== Supplied data ==
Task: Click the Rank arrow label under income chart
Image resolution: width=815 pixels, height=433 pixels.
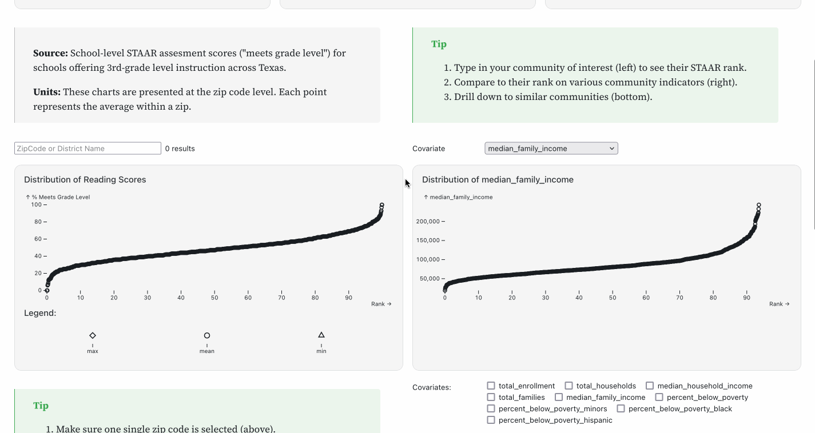Action: click(x=780, y=304)
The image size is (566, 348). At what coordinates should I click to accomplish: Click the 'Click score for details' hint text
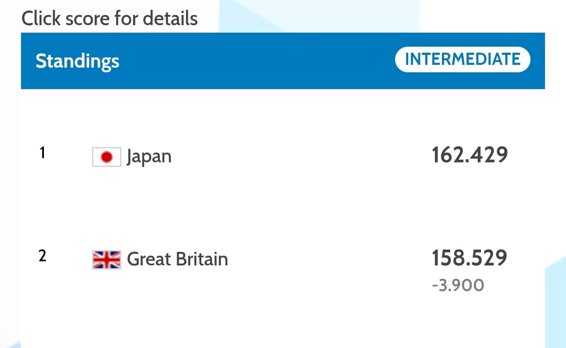(x=110, y=19)
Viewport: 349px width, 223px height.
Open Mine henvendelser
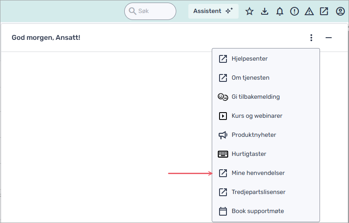pos(258,173)
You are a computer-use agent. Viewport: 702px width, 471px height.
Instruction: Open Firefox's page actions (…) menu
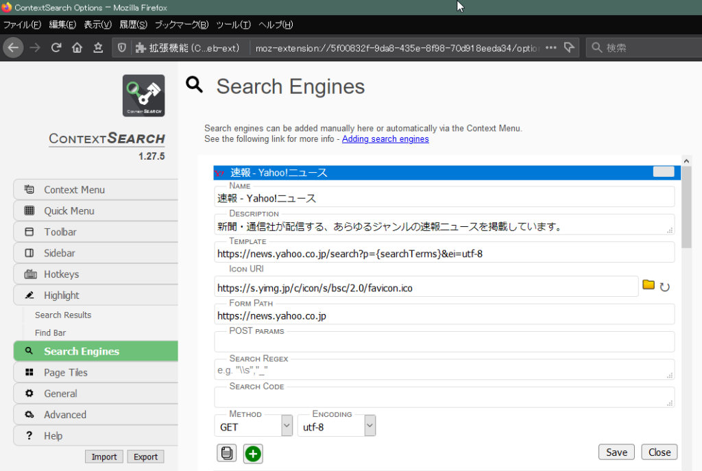tap(550, 48)
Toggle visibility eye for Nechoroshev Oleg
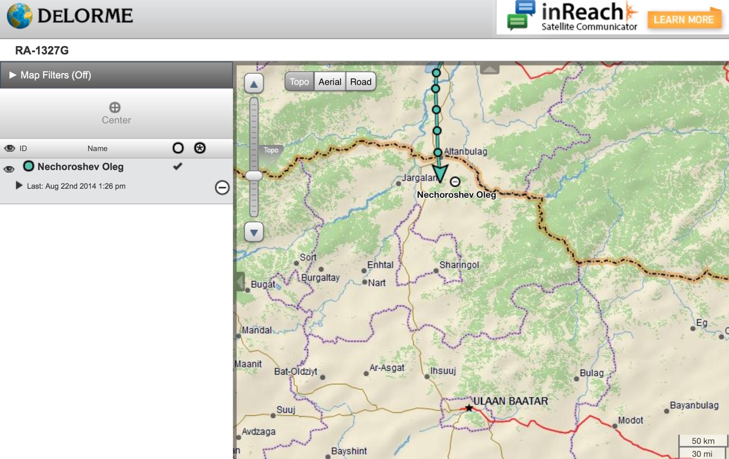The height and width of the screenshot is (459, 729). [9, 169]

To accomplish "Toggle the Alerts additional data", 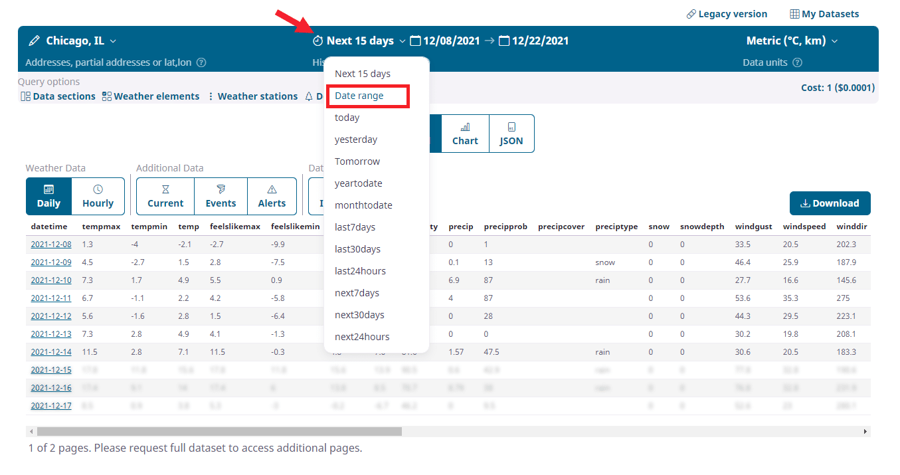I will tap(272, 197).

== Required work ==
In the records above, collect each line with "Viewport".

== Result ==
Viewport: 349px width, 223px height.
You are a computer-use agent. Viewport: 702px width, 471px height.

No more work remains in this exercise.